SUPPLIED RECORDS:

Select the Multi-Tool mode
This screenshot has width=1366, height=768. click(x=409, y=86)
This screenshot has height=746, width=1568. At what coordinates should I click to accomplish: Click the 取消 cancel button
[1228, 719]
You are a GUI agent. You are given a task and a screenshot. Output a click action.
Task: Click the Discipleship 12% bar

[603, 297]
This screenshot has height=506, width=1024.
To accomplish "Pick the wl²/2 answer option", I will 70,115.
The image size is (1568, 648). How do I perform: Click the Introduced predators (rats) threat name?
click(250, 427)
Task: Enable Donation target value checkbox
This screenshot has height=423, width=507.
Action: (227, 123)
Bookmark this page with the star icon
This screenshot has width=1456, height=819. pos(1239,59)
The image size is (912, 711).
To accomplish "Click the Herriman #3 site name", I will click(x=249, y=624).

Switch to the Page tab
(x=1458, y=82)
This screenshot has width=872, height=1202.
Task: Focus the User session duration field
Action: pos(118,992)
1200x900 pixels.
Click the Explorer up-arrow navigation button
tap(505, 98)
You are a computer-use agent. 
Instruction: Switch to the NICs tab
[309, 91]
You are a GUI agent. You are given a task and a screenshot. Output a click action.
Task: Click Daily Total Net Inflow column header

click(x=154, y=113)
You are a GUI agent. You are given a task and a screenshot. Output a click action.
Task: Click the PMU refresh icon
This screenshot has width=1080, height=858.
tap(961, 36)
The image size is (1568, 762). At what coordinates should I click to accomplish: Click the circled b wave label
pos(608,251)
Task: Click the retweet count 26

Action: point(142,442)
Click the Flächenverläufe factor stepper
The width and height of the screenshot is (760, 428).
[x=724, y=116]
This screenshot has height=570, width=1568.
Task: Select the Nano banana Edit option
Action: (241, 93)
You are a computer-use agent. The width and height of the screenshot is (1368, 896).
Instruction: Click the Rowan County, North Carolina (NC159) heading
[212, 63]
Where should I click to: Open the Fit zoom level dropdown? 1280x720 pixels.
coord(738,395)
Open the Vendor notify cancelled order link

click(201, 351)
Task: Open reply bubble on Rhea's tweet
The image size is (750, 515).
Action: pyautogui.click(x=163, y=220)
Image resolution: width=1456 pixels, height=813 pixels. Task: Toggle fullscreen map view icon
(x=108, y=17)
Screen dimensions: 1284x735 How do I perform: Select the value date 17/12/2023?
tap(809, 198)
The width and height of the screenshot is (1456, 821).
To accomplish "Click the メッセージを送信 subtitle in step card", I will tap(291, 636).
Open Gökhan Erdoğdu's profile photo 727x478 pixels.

WRITTEN EXERCISE:
Copy out every item above word for word, line by line, with nothing changed.

EXPECTED OUTPUT:
Select the Multi-Tool mode
This screenshot has width=1366, height=768. click(x=409, y=86)
This screenshot has height=746, width=1568. At what coordinates should I click to accomplish: Click the 取消 cancel button
[1228, 719]
You are a GUI agent. You are given a task and a screenshot. Output a click action.
Task: Click the Discipleship 12% bar

[603, 297]
This screenshot has height=506, width=1024.
To accomplish "Pick the wl²/2 answer option", I will 70,115.
The image size is (1568, 648). How do I perform: Click the Introduced predators (rats) threat name?
click(250, 427)
Task: Enable Donation target value checkbox
This screenshot has height=423, width=507.
Action: (227, 123)
Bookmark this page with the star icon
This screenshot has width=1456, height=819. pos(1239,59)
The image size is (912, 711).
To accomplish "Click the Herriman #3 site name", I will click(x=249, y=624).

Switch to the Page tab
(x=1458, y=82)
This screenshot has width=872, height=1202.
Task: Focus the User session duration field
Action: pos(118,992)
1200x900 pixels.
Click the Explorer up-arrow navigation button
tap(505, 98)
You are a computer-use agent. 
Instruction: Switch to the NICs tab
[309, 91]
You are a GUI agent. You are given a task and a screenshot. Output a click action.
Task: Click Daily Total Net Inflow column header

click(x=154, y=113)
You are a GUI agent. You are given a task and a screenshot. Output a click action.
Task: Click the PMU refresh icon
This screenshot has width=1080, height=858.
tap(961, 36)
The image size is (1568, 762). At what coordinates should I click to accomplish: Click the circled b wave label
pos(608,251)
Task: Click the retweet count 26

Action: point(142,442)
Click the Flächenverläufe factor stepper
The width and height of the screenshot is (760, 428).
[x=724, y=116]
This screenshot has height=570, width=1568.
Task: Select the Nano banana Edit option
Action: (241, 93)
You are a computer-use agent. The width and height of the screenshot is (1368, 896).
Instruction: Click the Rowan County, North Carolina (NC159) heading
[212, 63]
Where should I click to: Open the Fit zoom level dropdown? 1280x720 pixels.
coord(738,395)
Open the Vendor notify cancelled order link

click(201, 351)
Task: Open reply bubble on Rhea's tweet
The image size is (750, 515).
Action: pyautogui.click(x=163, y=220)
Image resolution: width=1456 pixels, height=813 pixels. Task: Toggle fullscreen map view icon
(x=108, y=17)
Screen dimensions: 1284x735 How do I perform: Select the value date 17/12/2023?
tap(809, 198)
The width and height of the screenshot is (1456, 821).
To accomplish "Click the メッセージを送信 subtitle in step card", I will tap(291, 636).
Open Gökhan Erdoğdu's profile photo 727x478 pixels.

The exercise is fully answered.